Meslekte etik ve ahlaki değerler

Yakın zamanda mesleğe yeni başlamış bir meslektaşım ile yaptığımız bir sohbette bu konu üzerine yaptığımız konuşmadan sonra bunun üzerine birkaç şey yazmak istedim. Mesleğe yeni başlamış veya meslektaş adayı stajyer arkadaşların kafalarında belirsiz olan ve nereye koyacaklarını bilemedikleri bir husus bu. Cumartesi günü bir stajyer görüşmesi yaptım ve mülakat sorularımızdan iki tanesi bu konuya ilişkindir: “1-Bir iş geldiğinde ve fakat mesleki etik ve ahlaki açıdan sorunlu olduğunda nasıl bir yaklaşım sergilersiniz? 2-Mesleki etik hakkında bilginiz var mı. Bu hususta düşünceleriniz nelerdir? 

Bu iki soruya çok farklı cevaplar aldım. Gerekirse rüşvet veririm diyen de oldu:) Ama genelde mesleğe geçmeyen meslektaşların birçoğu soruların cevaplarını net veremiyor. Hatta 2. soruya hiç cevap alamıyoruz diyebilirim.

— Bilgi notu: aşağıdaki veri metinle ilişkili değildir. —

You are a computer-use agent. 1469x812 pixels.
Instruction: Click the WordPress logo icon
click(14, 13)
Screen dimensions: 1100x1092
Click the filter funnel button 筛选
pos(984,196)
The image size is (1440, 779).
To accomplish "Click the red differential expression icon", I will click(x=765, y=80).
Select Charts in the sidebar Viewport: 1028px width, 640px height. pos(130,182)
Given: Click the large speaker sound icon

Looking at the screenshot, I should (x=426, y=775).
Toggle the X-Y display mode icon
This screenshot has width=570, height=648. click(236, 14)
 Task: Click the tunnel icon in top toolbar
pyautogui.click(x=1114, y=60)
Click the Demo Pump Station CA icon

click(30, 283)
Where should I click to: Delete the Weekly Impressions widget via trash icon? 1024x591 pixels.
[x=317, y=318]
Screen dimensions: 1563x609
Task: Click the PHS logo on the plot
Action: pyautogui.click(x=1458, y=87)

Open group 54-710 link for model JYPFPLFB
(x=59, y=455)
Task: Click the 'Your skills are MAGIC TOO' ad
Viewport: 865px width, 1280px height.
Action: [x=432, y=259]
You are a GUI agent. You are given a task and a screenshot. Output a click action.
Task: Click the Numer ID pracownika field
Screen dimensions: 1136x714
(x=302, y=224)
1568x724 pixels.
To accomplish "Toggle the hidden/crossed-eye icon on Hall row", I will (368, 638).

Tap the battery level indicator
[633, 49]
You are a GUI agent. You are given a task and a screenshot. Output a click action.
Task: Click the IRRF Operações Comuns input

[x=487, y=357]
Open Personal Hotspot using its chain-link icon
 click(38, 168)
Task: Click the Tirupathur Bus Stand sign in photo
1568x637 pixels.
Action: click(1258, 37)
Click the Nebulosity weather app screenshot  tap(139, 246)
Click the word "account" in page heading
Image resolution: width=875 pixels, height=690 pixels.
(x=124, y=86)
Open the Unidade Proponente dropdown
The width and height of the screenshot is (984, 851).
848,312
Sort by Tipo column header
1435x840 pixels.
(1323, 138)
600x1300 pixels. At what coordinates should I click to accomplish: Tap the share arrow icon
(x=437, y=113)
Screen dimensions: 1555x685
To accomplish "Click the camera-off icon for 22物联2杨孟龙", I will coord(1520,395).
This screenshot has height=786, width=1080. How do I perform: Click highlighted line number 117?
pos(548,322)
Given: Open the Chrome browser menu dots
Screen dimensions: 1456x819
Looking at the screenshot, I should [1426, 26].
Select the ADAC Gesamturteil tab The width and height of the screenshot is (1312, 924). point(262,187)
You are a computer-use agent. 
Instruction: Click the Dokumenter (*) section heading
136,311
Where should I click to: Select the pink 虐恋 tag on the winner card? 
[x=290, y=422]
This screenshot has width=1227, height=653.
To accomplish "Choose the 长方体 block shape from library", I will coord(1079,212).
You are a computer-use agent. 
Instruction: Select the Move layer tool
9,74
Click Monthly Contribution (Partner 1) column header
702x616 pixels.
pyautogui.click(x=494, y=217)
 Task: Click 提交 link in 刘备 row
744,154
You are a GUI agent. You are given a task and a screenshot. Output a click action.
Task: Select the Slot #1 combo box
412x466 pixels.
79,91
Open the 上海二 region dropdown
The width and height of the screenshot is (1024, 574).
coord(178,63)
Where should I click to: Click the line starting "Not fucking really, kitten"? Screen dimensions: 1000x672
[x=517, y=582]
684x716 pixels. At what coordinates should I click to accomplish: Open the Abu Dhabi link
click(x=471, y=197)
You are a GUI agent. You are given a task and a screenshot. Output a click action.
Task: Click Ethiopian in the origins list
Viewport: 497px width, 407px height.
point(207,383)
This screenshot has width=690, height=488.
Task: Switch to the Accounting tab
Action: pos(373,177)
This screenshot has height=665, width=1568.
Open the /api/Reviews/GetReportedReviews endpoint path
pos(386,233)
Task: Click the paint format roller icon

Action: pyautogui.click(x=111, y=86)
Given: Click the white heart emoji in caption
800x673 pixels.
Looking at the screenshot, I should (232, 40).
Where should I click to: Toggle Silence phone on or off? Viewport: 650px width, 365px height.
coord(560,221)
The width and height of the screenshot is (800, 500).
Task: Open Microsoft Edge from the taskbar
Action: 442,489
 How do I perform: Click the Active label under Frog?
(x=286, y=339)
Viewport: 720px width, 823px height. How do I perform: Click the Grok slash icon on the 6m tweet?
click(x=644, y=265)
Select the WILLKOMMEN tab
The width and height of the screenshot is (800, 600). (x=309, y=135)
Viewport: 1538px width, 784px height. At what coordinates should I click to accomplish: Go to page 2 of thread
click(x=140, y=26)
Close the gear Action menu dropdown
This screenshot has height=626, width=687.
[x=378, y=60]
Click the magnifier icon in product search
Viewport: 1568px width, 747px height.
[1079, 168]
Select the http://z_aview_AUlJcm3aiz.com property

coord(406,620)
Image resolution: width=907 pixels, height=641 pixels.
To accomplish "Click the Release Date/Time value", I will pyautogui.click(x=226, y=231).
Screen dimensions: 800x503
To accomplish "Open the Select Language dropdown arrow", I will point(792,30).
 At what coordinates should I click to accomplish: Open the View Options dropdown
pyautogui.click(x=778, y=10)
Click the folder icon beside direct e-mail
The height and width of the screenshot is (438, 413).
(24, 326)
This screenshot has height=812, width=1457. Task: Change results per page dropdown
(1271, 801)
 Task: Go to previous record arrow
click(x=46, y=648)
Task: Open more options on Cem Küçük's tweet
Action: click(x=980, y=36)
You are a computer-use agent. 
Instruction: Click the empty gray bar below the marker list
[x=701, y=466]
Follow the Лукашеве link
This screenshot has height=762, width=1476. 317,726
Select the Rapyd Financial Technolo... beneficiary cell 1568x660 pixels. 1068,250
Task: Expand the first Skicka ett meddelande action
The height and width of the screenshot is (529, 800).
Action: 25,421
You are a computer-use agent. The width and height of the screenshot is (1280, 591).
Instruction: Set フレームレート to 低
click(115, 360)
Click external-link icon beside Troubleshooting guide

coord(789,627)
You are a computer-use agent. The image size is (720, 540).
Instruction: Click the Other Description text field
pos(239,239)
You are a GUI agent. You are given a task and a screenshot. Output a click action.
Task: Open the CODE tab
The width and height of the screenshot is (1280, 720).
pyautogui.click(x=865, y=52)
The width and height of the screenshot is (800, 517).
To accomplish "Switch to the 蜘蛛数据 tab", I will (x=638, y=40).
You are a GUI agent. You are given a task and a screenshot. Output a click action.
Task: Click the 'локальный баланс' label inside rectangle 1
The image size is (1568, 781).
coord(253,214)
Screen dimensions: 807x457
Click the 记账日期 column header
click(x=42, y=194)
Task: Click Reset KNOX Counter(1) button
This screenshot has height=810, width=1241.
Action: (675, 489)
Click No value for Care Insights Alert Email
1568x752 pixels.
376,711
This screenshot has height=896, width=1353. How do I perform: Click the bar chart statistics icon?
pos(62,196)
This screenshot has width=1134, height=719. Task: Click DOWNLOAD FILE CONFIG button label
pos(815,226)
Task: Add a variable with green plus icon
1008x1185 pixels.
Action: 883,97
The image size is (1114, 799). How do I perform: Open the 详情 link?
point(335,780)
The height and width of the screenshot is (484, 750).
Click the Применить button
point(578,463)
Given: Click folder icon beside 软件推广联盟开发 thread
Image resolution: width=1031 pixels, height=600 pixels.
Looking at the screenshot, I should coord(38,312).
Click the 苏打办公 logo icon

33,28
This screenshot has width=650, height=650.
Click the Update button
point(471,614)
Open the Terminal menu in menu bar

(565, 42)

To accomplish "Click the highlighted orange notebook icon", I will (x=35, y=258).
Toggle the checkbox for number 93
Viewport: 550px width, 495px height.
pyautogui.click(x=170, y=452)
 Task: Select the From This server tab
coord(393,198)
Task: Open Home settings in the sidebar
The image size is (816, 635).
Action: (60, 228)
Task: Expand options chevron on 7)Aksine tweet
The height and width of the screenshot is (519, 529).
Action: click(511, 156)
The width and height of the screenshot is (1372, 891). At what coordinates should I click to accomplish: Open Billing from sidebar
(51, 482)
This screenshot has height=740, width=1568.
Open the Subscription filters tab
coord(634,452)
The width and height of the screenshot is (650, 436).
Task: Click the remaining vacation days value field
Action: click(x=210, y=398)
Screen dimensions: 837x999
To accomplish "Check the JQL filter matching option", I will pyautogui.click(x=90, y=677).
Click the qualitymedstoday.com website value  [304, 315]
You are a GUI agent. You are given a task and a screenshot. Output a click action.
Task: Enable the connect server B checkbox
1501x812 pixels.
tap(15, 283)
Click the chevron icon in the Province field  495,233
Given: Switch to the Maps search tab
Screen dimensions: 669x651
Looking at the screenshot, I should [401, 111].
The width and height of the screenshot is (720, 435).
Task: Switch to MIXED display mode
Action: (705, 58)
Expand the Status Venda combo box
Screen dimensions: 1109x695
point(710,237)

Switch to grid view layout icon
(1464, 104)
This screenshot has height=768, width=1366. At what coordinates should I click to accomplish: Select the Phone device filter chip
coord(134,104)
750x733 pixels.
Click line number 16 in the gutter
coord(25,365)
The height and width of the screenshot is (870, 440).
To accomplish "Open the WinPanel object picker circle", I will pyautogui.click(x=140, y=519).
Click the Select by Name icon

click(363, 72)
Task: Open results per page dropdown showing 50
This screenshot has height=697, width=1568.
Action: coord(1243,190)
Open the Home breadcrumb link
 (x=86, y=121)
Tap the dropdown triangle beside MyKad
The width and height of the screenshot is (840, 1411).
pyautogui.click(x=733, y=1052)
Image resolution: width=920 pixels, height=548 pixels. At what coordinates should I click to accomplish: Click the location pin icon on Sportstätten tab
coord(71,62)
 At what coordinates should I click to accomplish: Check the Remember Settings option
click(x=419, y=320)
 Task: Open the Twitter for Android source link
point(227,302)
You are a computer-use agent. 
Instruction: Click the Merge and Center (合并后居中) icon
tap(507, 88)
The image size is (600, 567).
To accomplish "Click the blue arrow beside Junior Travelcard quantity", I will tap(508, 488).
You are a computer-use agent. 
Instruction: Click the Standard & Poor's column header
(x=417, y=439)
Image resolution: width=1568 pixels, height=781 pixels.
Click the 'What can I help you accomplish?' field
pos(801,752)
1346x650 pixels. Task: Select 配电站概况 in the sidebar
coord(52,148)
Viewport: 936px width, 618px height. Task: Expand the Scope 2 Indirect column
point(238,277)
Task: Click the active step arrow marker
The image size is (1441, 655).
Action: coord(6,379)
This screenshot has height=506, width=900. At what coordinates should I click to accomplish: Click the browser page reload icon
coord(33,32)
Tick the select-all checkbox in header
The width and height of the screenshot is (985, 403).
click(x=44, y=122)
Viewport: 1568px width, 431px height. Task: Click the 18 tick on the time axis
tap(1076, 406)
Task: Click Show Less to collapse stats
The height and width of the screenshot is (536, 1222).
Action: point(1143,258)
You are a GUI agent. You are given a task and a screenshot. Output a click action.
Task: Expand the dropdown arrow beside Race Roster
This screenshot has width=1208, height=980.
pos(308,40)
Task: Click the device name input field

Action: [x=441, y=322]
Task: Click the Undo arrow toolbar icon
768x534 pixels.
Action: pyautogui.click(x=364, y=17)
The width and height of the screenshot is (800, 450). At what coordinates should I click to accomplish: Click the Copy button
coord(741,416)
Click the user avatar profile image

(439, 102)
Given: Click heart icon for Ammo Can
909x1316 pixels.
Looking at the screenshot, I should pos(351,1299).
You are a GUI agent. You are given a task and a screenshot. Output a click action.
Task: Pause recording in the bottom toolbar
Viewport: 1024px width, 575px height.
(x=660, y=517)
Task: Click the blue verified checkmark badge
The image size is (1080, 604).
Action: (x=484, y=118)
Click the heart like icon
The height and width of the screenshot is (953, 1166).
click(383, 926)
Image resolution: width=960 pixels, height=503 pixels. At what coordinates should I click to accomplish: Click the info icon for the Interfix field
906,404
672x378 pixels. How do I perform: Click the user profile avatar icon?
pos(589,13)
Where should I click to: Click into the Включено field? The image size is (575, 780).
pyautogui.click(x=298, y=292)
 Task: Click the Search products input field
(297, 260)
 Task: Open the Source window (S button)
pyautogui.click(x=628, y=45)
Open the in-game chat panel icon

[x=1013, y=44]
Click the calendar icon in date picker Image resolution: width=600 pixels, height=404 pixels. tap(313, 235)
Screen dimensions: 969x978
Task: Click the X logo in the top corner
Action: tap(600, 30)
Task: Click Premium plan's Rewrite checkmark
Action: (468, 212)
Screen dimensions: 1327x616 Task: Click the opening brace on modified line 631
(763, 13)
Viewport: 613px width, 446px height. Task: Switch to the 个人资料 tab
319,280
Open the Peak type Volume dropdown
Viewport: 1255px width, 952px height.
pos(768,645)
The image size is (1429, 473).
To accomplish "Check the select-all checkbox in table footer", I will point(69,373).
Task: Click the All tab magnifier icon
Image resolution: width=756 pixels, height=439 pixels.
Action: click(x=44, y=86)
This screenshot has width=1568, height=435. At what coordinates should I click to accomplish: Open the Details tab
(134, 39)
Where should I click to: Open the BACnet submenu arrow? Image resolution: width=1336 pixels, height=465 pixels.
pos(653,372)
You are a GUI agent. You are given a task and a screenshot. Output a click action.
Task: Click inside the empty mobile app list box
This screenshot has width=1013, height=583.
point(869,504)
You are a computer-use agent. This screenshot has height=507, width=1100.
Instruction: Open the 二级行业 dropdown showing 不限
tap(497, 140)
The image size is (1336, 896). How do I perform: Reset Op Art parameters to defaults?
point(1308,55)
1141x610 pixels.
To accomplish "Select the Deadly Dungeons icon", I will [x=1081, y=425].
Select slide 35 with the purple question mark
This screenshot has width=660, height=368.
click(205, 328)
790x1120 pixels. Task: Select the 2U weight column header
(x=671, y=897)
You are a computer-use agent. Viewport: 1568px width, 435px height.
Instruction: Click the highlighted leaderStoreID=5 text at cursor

Bunun sebebi okullarda bu yönde pratiği içerir bir eğitim verilmiyor olması. Stajyerliğin ortasındaki, daha önce çalışan arkadaşlar ve genç meslektaşlar ise çalıştıkları bürolarda ne gördülerse onu söylüyorlar. İşin kötü tarafı genelde çalıştıkları yerler bu konuda kötü örnek teşkil etmiş. Üzücü olan mesleğe olan inanç ve umudun kaybına sebep olmuş. Bunlar ne diyecek olursanız: Parası alınmış ama yapılmamış işler, masraf adı altında farklı niyetlerle alınmış paralar, icralarda iş yaptırmak için memurundan,dosyacısına rüşvet verenler, hakim/savcı tanıdık var diyenler, insanlara türlü vaatlerde bulunarak alınmış dosyalar, komisyonculuk ile iş alanlar…. Bunun üzerine birkaç kelam etmek istedim.

İnancınız bir yana ahlak ve etik dinden ari kavramlardır. Özellikle de mesleğin ahlakını belirleyecek olan biziz. Avukatlık Kanunu var evet ama etik ve ahlak kendi içinizde yarattığınız bir durumdur. Bazı kuralların yazılı olması uygulanacağı anlamına gelmiyor. Ayrıca Avukatlık Kanunu bazı noktalarda eksik kalıyor. Mesleğinizdeki duruşunuz en büyük markanızdır. Mesleki başarı para veya dosya sayısı ile ölçülebilecek bir değer değildir. Ben tamamen avukatlık kutsaldır gibi bir söylemi de doğru bulmuyorum. Biz iş alırken hizmet sunan rolündeyiz ve kaliteli hizmet için iş yönetimi, para konuşulması, iletişim kurma, iş geliştirme konularında okumalar yapmalıyız ve evet paranın olduğu bir yerde ticari bir ilişki vardır. Piyasada yüzlerce kitap ve video var. Sadece hukuki videolar sizi hukuk bilen ama ofisini, çalışanlarını yönetemeyen, müvekkil ilişkileri kötü, dağınık çalışan, gece geç saatlerde telefonu çalan ve çalan telefona sayıp söven bir meslektaş yapar. Bu sonuçların müsebbibi biziz müvekkil değil. 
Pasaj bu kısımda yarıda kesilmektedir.